_PROVIDED DATA_:
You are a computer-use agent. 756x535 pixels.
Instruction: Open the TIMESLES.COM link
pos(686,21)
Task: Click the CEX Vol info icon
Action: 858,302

_DIRECTIONS FOR THIS TASK_: Repeat the material above verbatim.

_OUTPUT OF THE EXERCISE_:
You are a computer-use agent. 756x535 pixels.
Instruction: Open the TIMESLES.COM link
pos(686,21)
Task: Click the CEX Vol info icon
Action: 858,302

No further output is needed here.